И старушка заплакала.

– Что вы плачете? Вашим сыном вам бы не нарадоваться! Не всем такое счастье!

– Счастие!.. Дорогая моя, мне-то счастие, такое счастие, что и недостойна я, кажись… Да ему-то счастие ли? Ведь молодой еще он у меня, ведь любить тоже хочет. А кто его когда любил? Какая ему девушка бросила хоть словечко ласковое? А кто виноват? Ведь я все виновата, что его таким родила! Я, окаянная, должно быть, согрешила пред господом, что он, батюшка, попустил еще во чреве моем испортить его образ ангельский…

– Ну, что же делать… Зато он умница у вас. И сердце у него такое, что поискать надо!

– Умник он, дорогая моя! Да ведь с умом-то… разве ум нужен для любви?

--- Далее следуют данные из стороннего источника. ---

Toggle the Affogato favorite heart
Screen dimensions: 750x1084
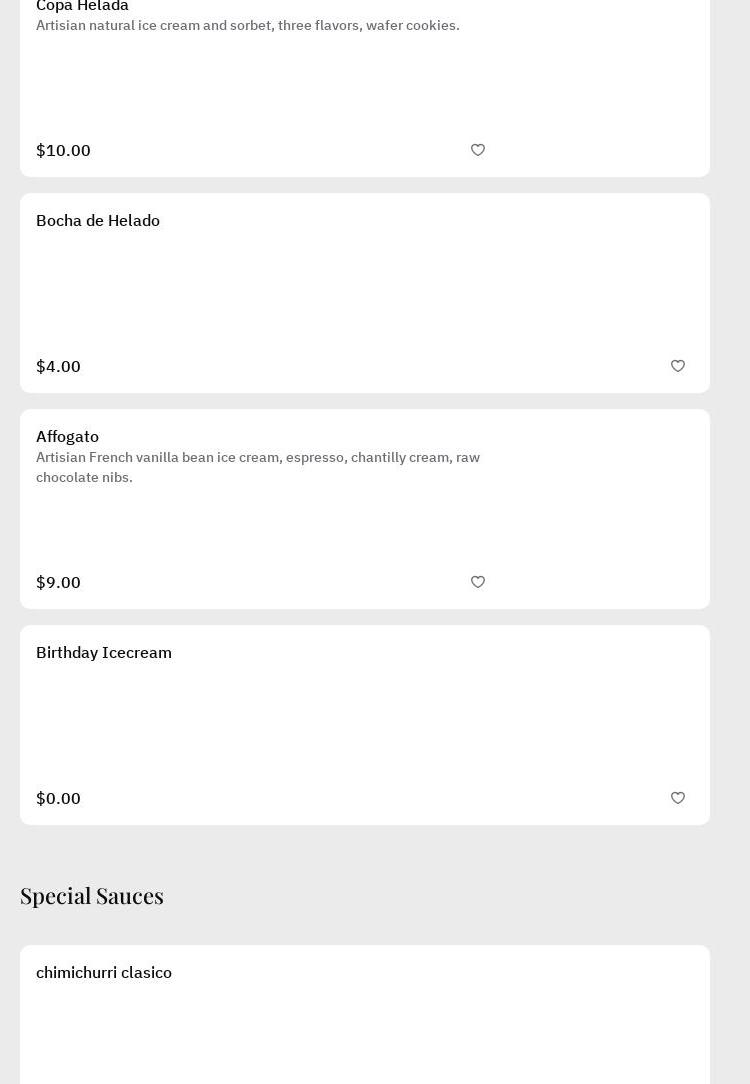(478, 582)
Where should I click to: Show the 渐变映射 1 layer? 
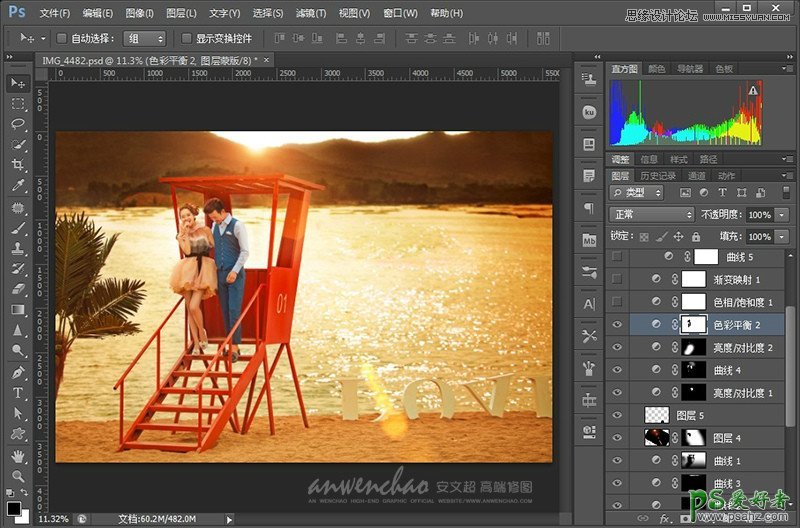[x=617, y=279]
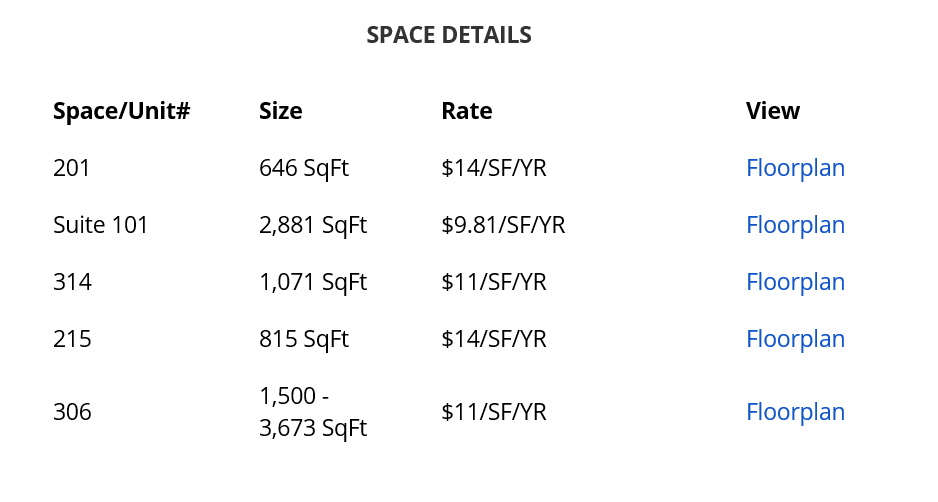Click the SPACE DETAILS heading
The height and width of the screenshot is (502, 938).
pos(449,36)
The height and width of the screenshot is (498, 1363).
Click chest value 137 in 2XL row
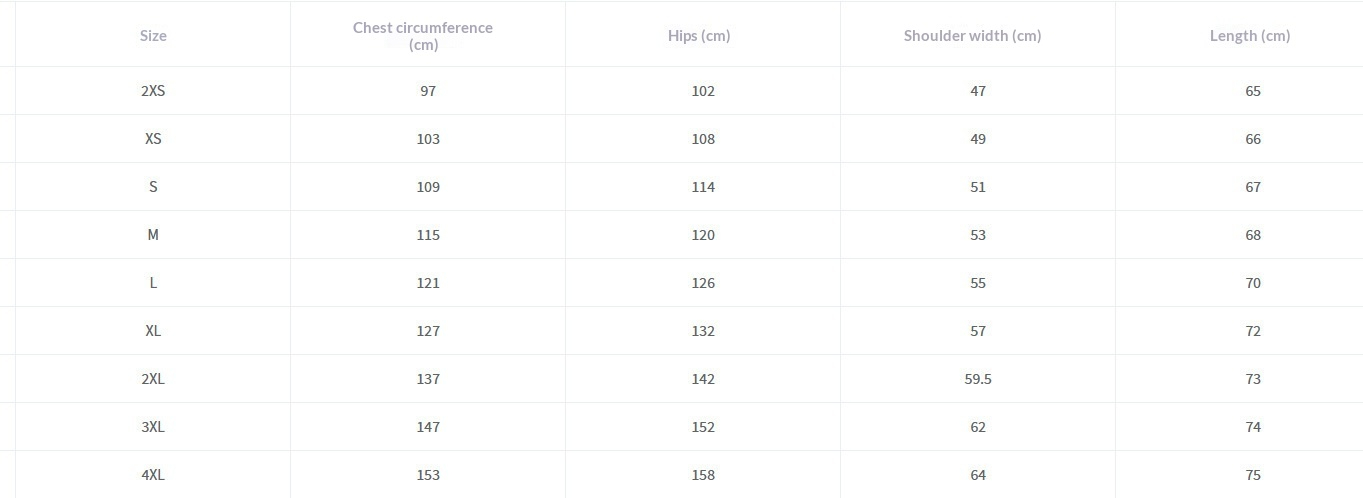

Старушка печально покачала головой.

– Да что он у вас дичится всех?.. Ну, со мной бы поговорил… Если он уважает меня, то ему нечего скрываться, нечего думать, что я насмеюсь над ним. Вы скажите ему…

Она протянула старушке свою здоровую, сильную, загорелую руку и крепко пожала сухие, костлявые ее пальцы.

А в это время я заметил, как сам «Ванюшка» с ружьем приближался к дому и вдруг, как заколдованный, остановился за деревьями и смотрел на происходившую у его ворот сцену.

– А вот он, дохтур-то! – крикнули девчата, заметив его сквозь деревья.

Все обернулись в ту сторону, но уже никого не было. В необычайном смущении и волнении, «Ванюшка» бросился к плетню сада и, разломав его, пропал среди густых деревьев.

Майорская дочь весело улыбнулась старушке и, еще пожав ее руку, быстро пошла по дороге от села к «своей усадьбе».